| Texte affiché |
◇ ◇ ◇ ◇ ◇

Stylistiquement, ce filtre est très différent : la première section du livre (et aussi la plus longue), écrite à la troisième personne, est portée par la voix d’un narrateur à la fois tendre et distant, sinon ironique, qui raconte l’histoire de Bruria Avi-Shaul et de sa famille en la confrontant à des documents : lettres personnelles, rapports, listes, placés dans de généreuses notes de bas de page. Celles-ci renouent sans doute avec le genre du roman documentaire, qui entremêle récit de fiction et sources primaires, initié en 1974 par Mária Ember dans Virage en épingle à cheveu – un roman essentiel sur la Shoah hongroise. Mais on ne peut s’empêcher de songer à l’écriture de Péter Esterházy, figure tutélaire du livre avec lequel Forgách dialogue en sourdine, sans en reprendre les [l]armes et la colère.

Or, le narrateur de la première section se déplace au gré de son imagination dans le labyrinthe textuel laissé par la police secrète hongroise, rajoutant des détails ignorés de celle-ci, comme pour re-personnaliser l’inhumanité du style policier : drames amoureux, tensions familiales, pensées intérieures des personnages, scènes tragicomiques – comme ce passage dans lequel Marcell, alors expatrié à Londres, livre le récit de ses aventures au bordel à son fils de dix ans après avoir agressé un inoffensif émigré hongrois que sa paranoïa avait transformé en agent provocateur ! L’alternance des points de vue compliquent et mettent en perspective l’histoire donnée par le dossier. Elle s’ouvre vers une vision plus ironique de l’Histoire, visible en particulier dans les belles pages consacrées aux bâtiments budapestois : descriptions du siège de la police secrète, de l’appartement familial, etc. Avec la perspicacité d’un Sebald, le narrateur montre dans les transformations successives (et parfois absurdes) des pierres et des rues les méandres capricieuses de l’histoire de la ville et de ses habitants.

◇ ◇ ◇ ◇ ◇

| Données enregistrées |
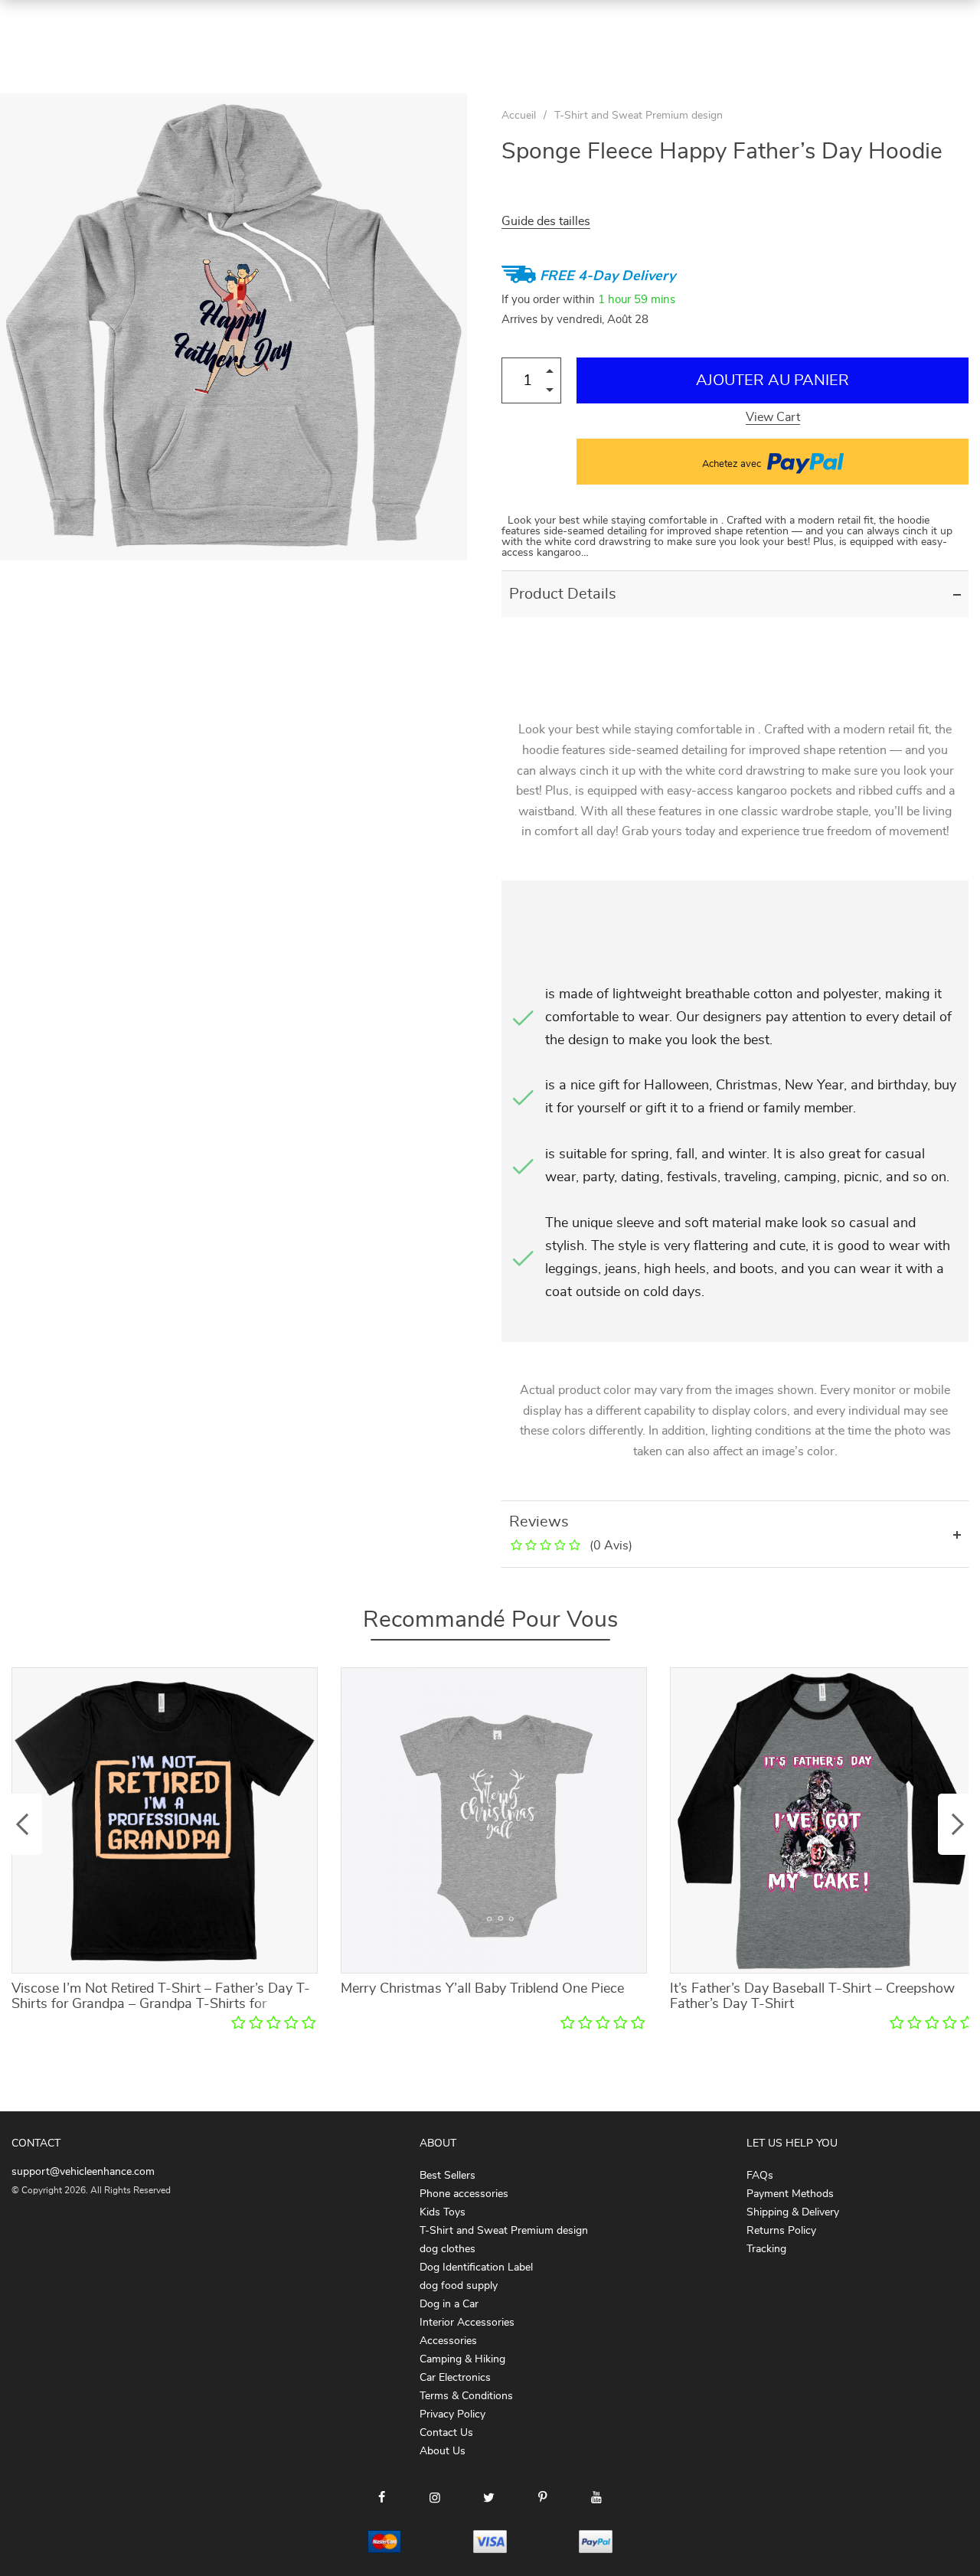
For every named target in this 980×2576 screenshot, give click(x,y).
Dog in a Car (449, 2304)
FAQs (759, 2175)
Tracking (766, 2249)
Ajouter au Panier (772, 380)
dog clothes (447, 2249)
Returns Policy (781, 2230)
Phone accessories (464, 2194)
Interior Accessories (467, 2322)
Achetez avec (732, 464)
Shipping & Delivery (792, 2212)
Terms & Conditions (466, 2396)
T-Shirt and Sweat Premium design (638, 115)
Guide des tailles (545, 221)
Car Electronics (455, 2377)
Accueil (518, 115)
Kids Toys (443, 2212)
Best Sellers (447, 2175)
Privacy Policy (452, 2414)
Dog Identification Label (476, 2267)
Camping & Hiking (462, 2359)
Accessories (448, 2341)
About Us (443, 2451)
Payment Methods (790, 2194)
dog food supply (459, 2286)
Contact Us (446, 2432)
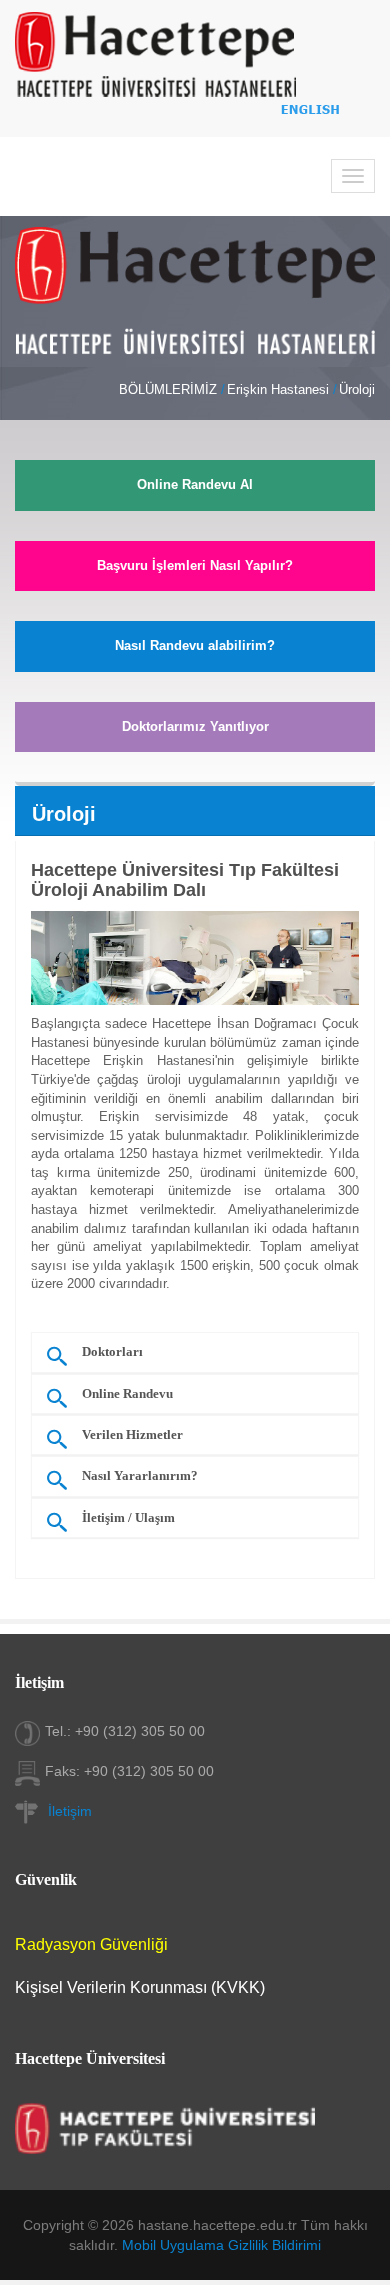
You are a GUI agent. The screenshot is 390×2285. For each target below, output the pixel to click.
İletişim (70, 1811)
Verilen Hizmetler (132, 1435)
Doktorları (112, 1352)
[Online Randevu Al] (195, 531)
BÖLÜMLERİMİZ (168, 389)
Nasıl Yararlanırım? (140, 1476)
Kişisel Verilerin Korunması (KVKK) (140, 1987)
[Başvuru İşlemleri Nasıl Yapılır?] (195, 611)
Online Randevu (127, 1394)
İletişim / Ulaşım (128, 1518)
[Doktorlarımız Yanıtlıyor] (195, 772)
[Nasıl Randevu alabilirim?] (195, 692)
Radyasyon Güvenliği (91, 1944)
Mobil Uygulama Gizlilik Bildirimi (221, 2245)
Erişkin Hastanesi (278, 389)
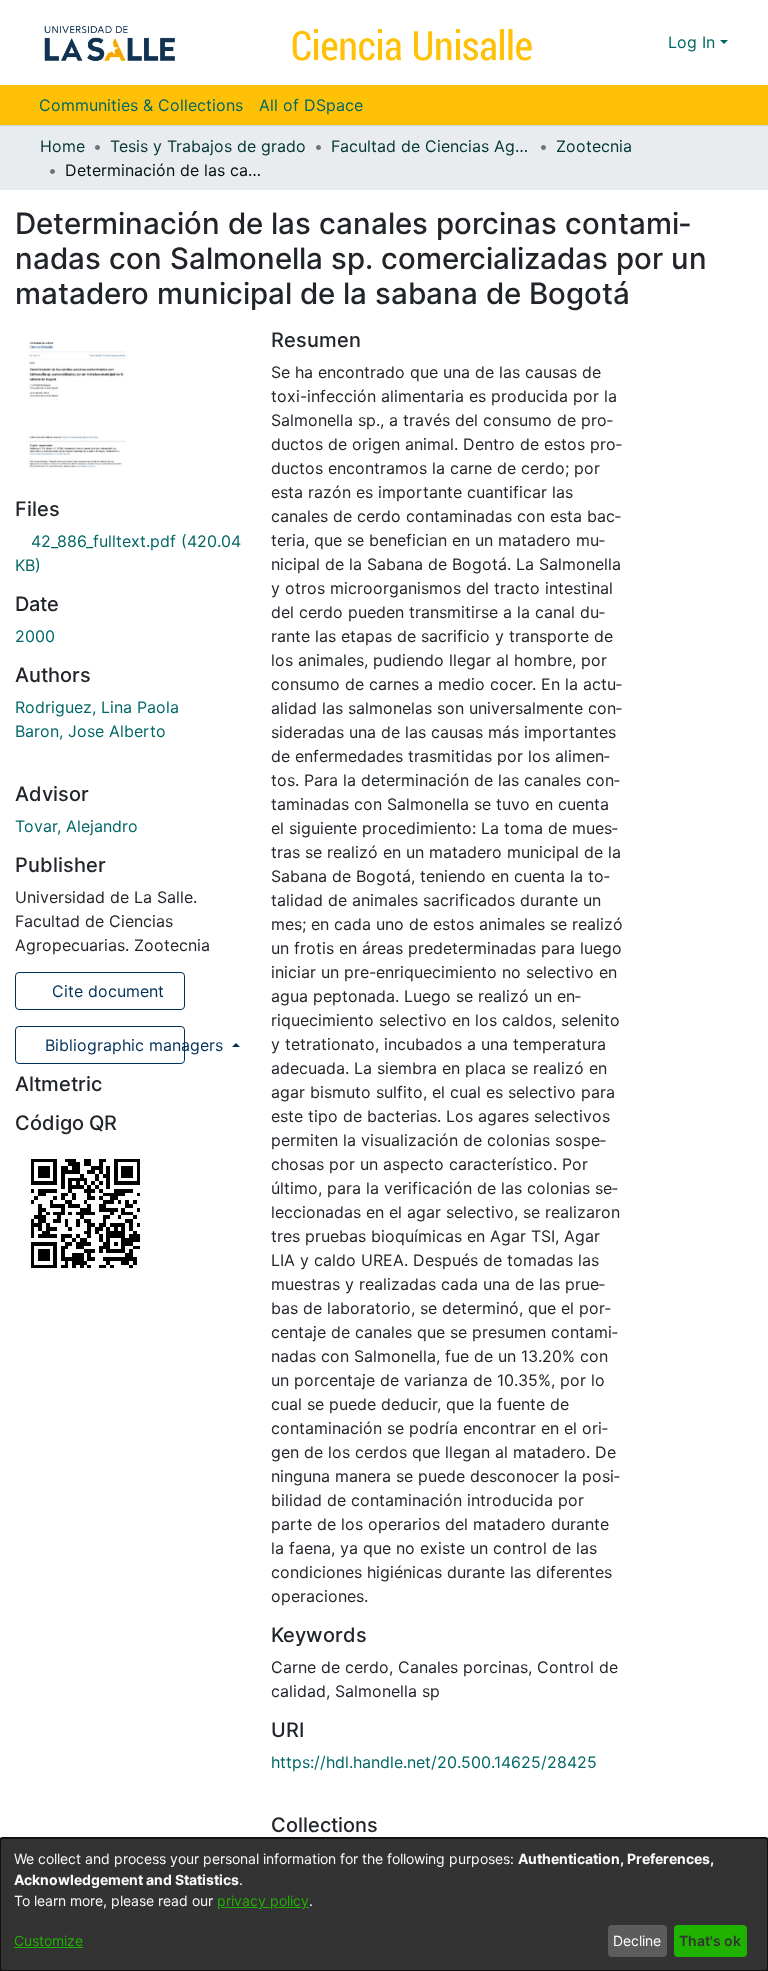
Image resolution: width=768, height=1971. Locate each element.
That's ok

◇ ◇ ◇ ◇ ◇

| Consigne |
Recopiez intégralement le texte affiché plus haut, sans y changer un seul mot ni signe.

| Résultat attendu |
Stylistiquement, ce filtre est très différent : la première section du livre (et aussi la plus longue), écrite à la troisième personne, est portée par la voix d’un narrateur à la fois tendre et distant, sinon ironique, qui raconte l’histoire de Bruria Avi-Shaul et de sa famille en la confrontant à des documents : lettres personnelles, rapports, listes, placés dans de généreuses notes de bas de page. Celles-ci renouent sans doute avec le genre du roman documentaire, qui entremêle récit de fiction et sources primaires, initié en 1974 par Mária Ember dans Virage en épingle à cheveu – un roman essentiel sur la Shoah hongroise. Mais on ne peut s’empêcher de songer à l’écriture de Péter Esterházy, figure tutélaire du livre avec lequel Forgách dialogue en sourdine, sans en reprendre les [l]armes et la colère.

Or, le narrateur de la première section se déplace au gré de son imagination dans le labyrinthe textuel laissé par la police secrète hongroise, rajoutant des détails ignorés de celle-ci, comme pour re-personnaliser l’inhumanité du style policier : drames amoureux, tensions familiales, pensées intérieures des personnages, scènes tragicomiques – comme ce passage dans lequel Marcell, alors expatrié à Londres, livre le récit de ses aventures au bordel à son fils de dix ans après avoir agressé un inoffensif émigré hongrois que sa paranoïa avait transformé en agent provocateur ! L’alternance des points de vue compliquent et mettent en perspective l’histoire donnée par le dossier. Elle s’ouvre vers une vision plus ironique de l’Histoire, visible en particulier dans les belles pages consacrées aux bâtiments budapestois : descriptions du siège de la police secrète, de l’appartement familial, etc. Avec la perspicacité d’un Sebald, le narrateur montre dans les transformations successives (et parfois absurdes) des pierres et des rues les méandres capricieuses de l’histoire de la ville et de ses habitants.